Yesterday evening after a busy day and a 2 mile walk in 30 degree heat from Santo Spirito along the Arno I found Laura had invited Cristina, my host from my stay in Florence in June, to dinner with her friend Gianfranco. Laura and Cristina are good friends it seems. It was lovely to see Cristina again: she is very friendly and kind. Laura and Cristina have very different personalities but both have typical Italian generosity.We had a great evening with some excellent food. Laura had prepared an international meal which we ate al fresco. It combined traditional Florentine dishes, a chicken curry and Apple strudel. It was so pleasant to catch up with Cristina. I tried out as much Italian as I could! I don’t think I did too badly but tomorrow I might spend some of the day revising. I’ve been a little lazy and: 1. Think I’m getting a cold and 2. The heat is killing me. So now I am travelling through Tuscany… the view from the train is of wooded hills and vineyards. Very beautiful. I haven’t visited Arezzo before but I’m told it’s very beautiful.

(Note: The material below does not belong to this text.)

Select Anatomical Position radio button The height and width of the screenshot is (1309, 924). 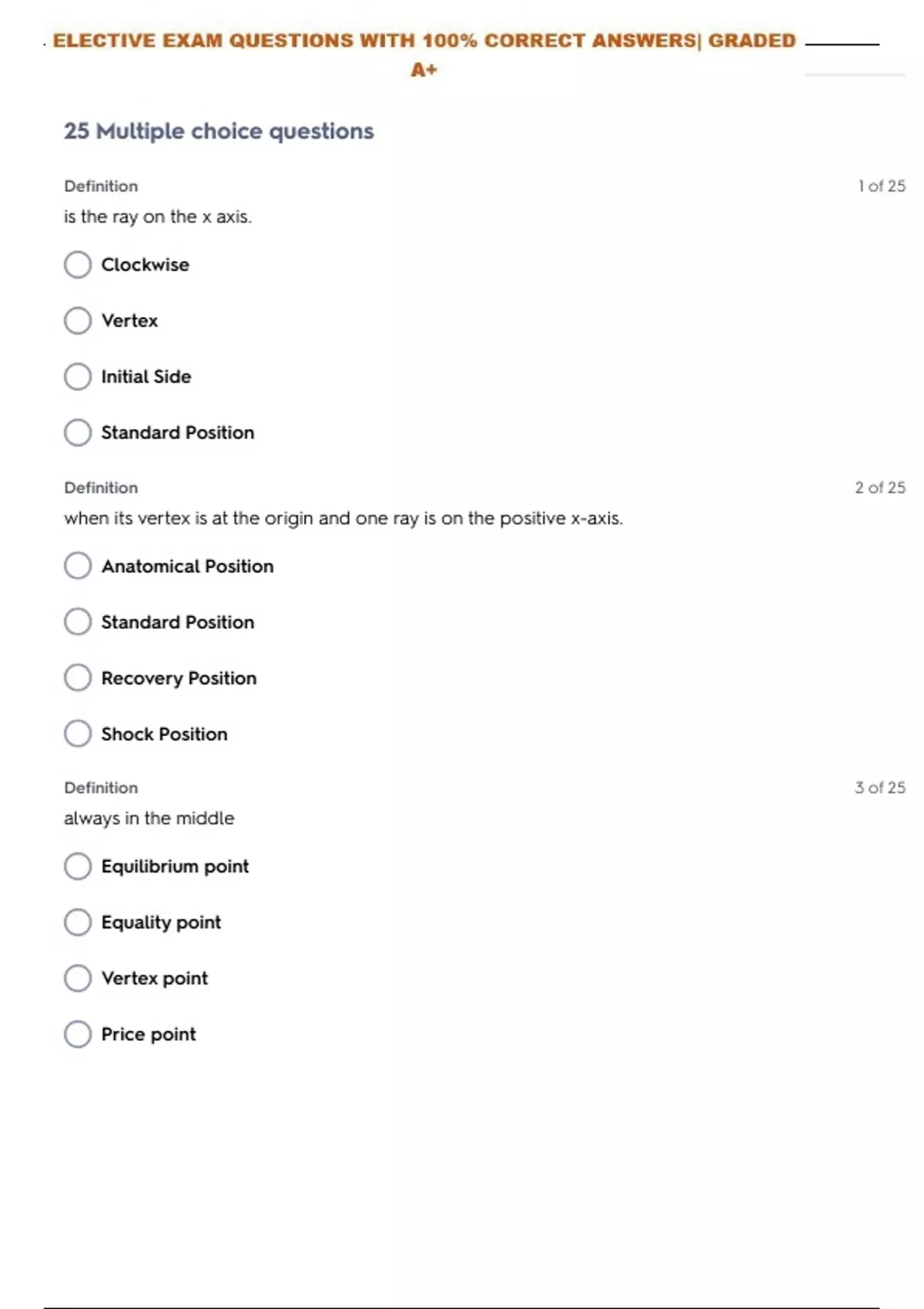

Arezzo is rather lovely in the sunshine. It’s a hill top town so I’m walking up a steep hill to the Cathedral and the old centre. The first shop I passed was an excellent vintage store which had only been open a month. I bought a very reasonable silk, short sleeved shirt. It’s lovely to spend some thought me in this peaceful town away from Florence’s thousands of tourists … and it’s cooler here and nice to sit on a cafe with Italians not tourists.

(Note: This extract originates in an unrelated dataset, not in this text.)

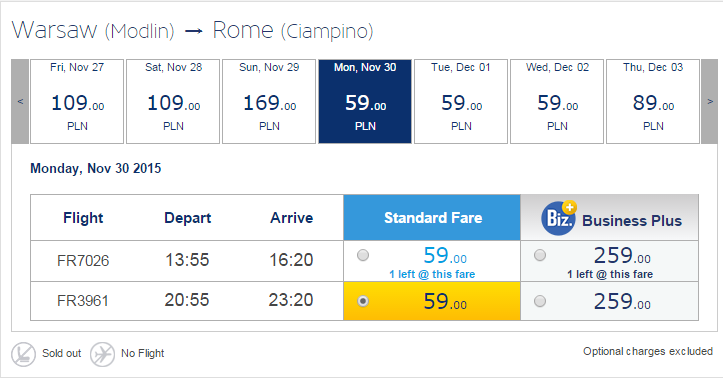Click the Standard Fare column header

(x=432, y=218)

Arezzo was charming and the views over the countryside from behind the Duomo are so beautiful in the milky haze of the far distance. The streets are pristine but not obscenely so. I visited the Duomo which is interesting but not outstanding but while I was there a service of some sort obviously involving the great good of the area was taking place. The singing and trumpets were beautiful. I think Italians like a trumpet.

I then walked to a really peaceful Piazza to see the church of San Domenico with its crucifix by Cimabue. Emotive and strangely calming.


Walking back the views were wonderful.

So now I am in the Basilica of San Francesco which has a wonderful fresco cycle of the Legend of the True Cross by Piero Della Francesca. In the Bacci Chapel it’s absolutely stunning and on a par with Mantegna cycle in Ferrara. A couple of photographs are not enough to convey the skill, drama and freshness of the work. I’ve always loved Piero; somehow he evinces calm and stillness in the midst of strife. a couple of pictures to whet your appetite. Arezzo is well worth a trip. I will not be able do justice to the half of it.